=== ENTRIES SUPPLIED ===

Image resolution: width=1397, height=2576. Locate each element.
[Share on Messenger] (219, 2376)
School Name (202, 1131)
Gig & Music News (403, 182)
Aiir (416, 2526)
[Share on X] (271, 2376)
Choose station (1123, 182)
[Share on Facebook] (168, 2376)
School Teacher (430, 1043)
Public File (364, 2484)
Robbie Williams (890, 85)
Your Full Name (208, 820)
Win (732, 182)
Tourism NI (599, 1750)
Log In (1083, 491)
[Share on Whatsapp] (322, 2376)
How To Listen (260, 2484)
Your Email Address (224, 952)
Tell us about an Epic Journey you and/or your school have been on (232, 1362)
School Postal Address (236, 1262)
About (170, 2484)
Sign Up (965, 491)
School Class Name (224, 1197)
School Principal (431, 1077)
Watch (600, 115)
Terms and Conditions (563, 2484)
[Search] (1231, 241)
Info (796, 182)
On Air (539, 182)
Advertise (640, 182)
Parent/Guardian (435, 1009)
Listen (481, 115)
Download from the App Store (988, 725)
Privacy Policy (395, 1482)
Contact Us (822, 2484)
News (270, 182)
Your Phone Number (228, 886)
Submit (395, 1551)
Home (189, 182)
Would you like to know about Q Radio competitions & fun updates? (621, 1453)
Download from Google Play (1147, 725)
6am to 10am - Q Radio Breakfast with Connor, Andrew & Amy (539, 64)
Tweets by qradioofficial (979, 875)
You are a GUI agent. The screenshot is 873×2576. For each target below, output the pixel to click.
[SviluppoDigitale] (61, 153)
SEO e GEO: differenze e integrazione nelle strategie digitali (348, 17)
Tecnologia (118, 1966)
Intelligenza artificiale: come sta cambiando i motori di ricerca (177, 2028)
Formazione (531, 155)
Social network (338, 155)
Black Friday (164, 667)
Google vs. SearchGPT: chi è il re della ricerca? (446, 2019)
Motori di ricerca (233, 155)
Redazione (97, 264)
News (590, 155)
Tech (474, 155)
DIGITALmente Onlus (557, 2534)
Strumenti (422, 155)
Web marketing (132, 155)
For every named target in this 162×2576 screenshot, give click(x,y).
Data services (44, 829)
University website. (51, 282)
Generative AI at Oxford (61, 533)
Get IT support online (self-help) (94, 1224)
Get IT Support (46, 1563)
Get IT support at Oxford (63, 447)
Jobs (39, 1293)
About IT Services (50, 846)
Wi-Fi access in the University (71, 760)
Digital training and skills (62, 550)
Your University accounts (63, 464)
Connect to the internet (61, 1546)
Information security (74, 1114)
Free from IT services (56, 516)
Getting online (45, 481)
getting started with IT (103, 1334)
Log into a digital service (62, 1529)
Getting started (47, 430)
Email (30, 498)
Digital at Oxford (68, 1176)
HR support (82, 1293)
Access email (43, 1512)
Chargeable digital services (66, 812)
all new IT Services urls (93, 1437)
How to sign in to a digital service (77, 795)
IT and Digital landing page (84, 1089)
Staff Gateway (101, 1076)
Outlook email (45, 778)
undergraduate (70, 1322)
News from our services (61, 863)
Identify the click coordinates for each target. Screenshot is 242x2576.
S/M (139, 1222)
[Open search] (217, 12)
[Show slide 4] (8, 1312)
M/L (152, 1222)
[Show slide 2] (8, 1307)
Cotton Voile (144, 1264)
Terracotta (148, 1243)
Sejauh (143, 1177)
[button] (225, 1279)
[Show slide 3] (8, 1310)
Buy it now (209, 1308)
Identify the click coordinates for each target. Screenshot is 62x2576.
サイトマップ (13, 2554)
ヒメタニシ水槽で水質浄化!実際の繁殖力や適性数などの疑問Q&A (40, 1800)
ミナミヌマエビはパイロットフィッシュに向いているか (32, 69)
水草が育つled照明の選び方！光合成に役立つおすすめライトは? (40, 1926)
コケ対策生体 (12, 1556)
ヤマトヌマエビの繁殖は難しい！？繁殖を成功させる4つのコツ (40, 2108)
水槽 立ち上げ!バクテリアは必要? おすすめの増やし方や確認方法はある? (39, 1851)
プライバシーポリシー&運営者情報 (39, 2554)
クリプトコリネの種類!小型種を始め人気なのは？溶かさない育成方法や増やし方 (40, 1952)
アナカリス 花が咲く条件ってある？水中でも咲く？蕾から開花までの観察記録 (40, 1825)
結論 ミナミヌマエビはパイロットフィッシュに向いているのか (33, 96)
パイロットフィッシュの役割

===

### GOAL OF THE EXERCISE
Copy every line of the data above, beginning with the first and ending with the line that contains "Free from IT services (56, 516)", and give nothing more.

### REPLY
Image resolution: width=1397, height=2576. Locate each element.
[Share on Messenger] (219, 2376)
School Name (202, 1131)
Gig & Music News (403, 182)
Aiir (416, 2526)
[Share on X] (271, 2376)
Choose station (1123, 182)
[Share on Facebook] (168, 2376)
School Teacher (430, 1043)
Public File (364, 2484)
Robbie Williams (890, 85)
Your Full Name (208, 820)
Win (732, 182)
Tourism NI (599, 1750)
Log In (1083, 491)
[Share on Whatsapp] (322, 2376)
How To Listen (260, 2484)
Your Email Address (224, 952)
Tell us about an Epic Journey you and/or your school have been on (232, 1362)
School Postal Address (236, 1262)
About (170, 2484)
Sign Up (965, 491)
School Class Name (224, 1197)
School Principal (431, 1077)
Watch (600, 115)
Terms and Conditions (563, 2484)
[Search] (1231, 241)
Info (796, 182)
On Air (539, 182)
Advertise (640, 182)
Parent/Guardian (435, 1009)
Listen (481, 115)
Download from the App Store (988, 725)
Privacy Policy (395, 1482)
Contact Us (822, 2484)
News (270, 182)
Your Phone Number (228, 886)
Submit (395, 1551)
Home (189, 182)
Would you like to know about Q Radio competitions & fun updates? (621, 1453)
Download from Google Play (1147, 725)
6am to 10am - Q Radio Breakfast with Connor, Andrew & Amy (539, 64)
Tweets by qradioofficial (979, 875)
You are a GUI agent. The screenshot is 873×2576. For each target below, output the pixel to click.
[SviluppoDigitale] (61, 153)
SEO e GEO: differenze e integrazione nelle strategie digitali (348, 17)
Tecnologia (118, 1966)
Intelligenza artificiale: come sta cambiando i motori di ricerca (177, 2028)
Formazione (531, 155)
Social network (338, 155)
Black Friday (164, 667)
Google vs. SearchGPT: chi è il re della ricerca? (446, 2019)
Motori di ricerca (233, 155)
Redazione (97, 264)
News (590, 155)
Tech (474, 155)
DIGITALmente Onlus (557, 2534)
Strumenti (422, 155)
Web marketing (132, 155)
For every named target in this 162×2576 screenshot, give click(x,y).
Data services (44, 829)
University website. (51, 282)
Generative AI at Oxford (61, 533)
Get IT support online (self-help) (94, 1224)
Get IT Support (46, 1563)
Get IT support at Oxford (63, 447)
Jobs (39, 1293)
About IT Services (50, 846)
Wi-Fi access in the University (71, 760)
Digital training and skills (62, 550)
Your University accounts (63, 464)
Connect to the internet (61, 1546)
Information security (74, 1114)
Free from IT services (56, 516)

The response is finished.